Consumers of this changelog are decoupled from the app that generates the writes, which gives you great freedom to experiment without fear of bringing down the main site. You can use the changelog for updating and invalidating caches, for maintaining full-text indexes, for calculating analytics, for sending out emails and push notifications, for importing the data into Hadoop, and much more.
LinkedIn built a technology called Databus to do this. The open source release of Databus is for Oracle DB, and there is a proof-of-concept MySQL version (which is different from the version of Databus for MySQL that LinkedIn uses in production).
The new project I am working on, Apache Samza, also sits squarely in this space – it is a framework for processing real-time data feeds, somewhat like MapReduce for streams. I am excited about it because I think this pattern of processing change capture streams can help many people build apps that scale better, are easier to maintain and more reliable than many apps today. It’s open source, and you should go and try it out.
The problems discussed in this post are primarily data systems problems. That’s no coincidence: if you write your applications in a stateless way, they are pretty easy to scale, since you can just run more copies of them. Thus, whether you use Rails or Express.js or whatever framework du jour really doesn’t matter much. The hard part is scaling the stateful parts of your system: your databases.
There are no easy solutions for these problems. Some new technologies and services can help – for example, the new generation of distributed datastores tries to solve some of the above problems (especially around automating replication and failover), but they have other limitations. There certainly is no panacea.
Personally I’m totally fine with using new and experimental tools for derived data, such as caches and analytics, where data loss is annoying but not end of your business. I’m more cautious with the system of record (also known as source of truth). Every system has operational quirks, and the devil you know may let you sleep better at night than the one you don’t. I don’t really mind what that devil is in your particular case.
I’m interested to see whether database-as-a-service offerings such as Firebase, Orchestrate or Fauna can help (I’ve not used any of them seriously, so I can’t vouch for them at this point). I see big potential advantages for small teams in outsourcing operations, but also a big potential risk in locking yourself to a system that you couldn’t choose to host yourself if necessary.

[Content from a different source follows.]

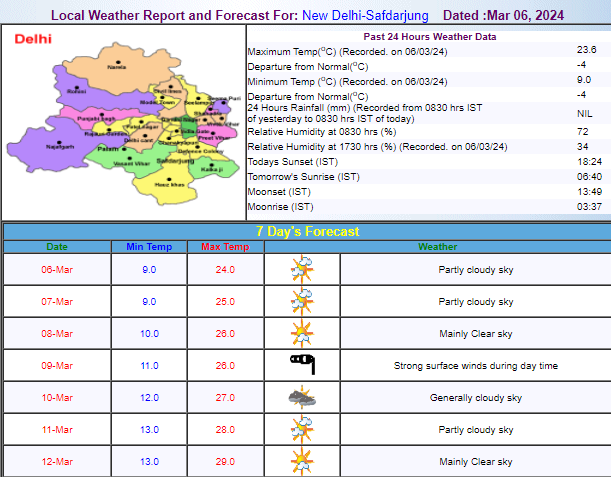Click the partly cloudy icon for 11-Mar
The image size is (611, 477).
pos(301,429)
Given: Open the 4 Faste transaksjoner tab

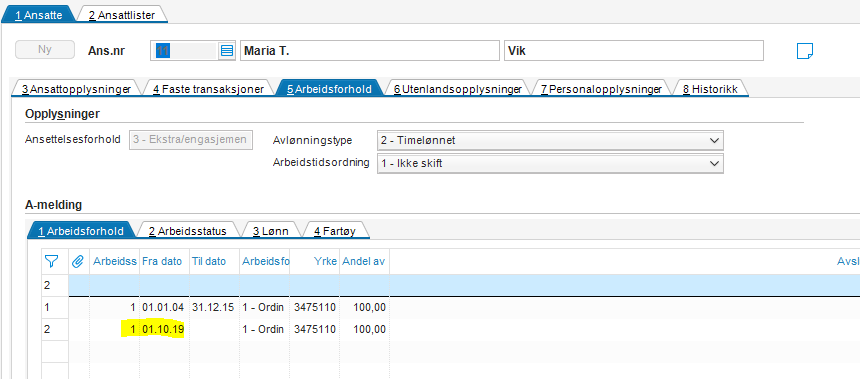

Building scalable systems is not all sexy roflscale fun. It’s a lot of plumbing and yak shaving. A lot of hacking together tools that really ought to exist already, but all the open source solutions out there are too bad (and yours ends up bad too, but at least it solves your particular problem).
On the other hand, consider yourself lucky. If you’ve got scaling problems, you must be doing something right – you must be making something that people want.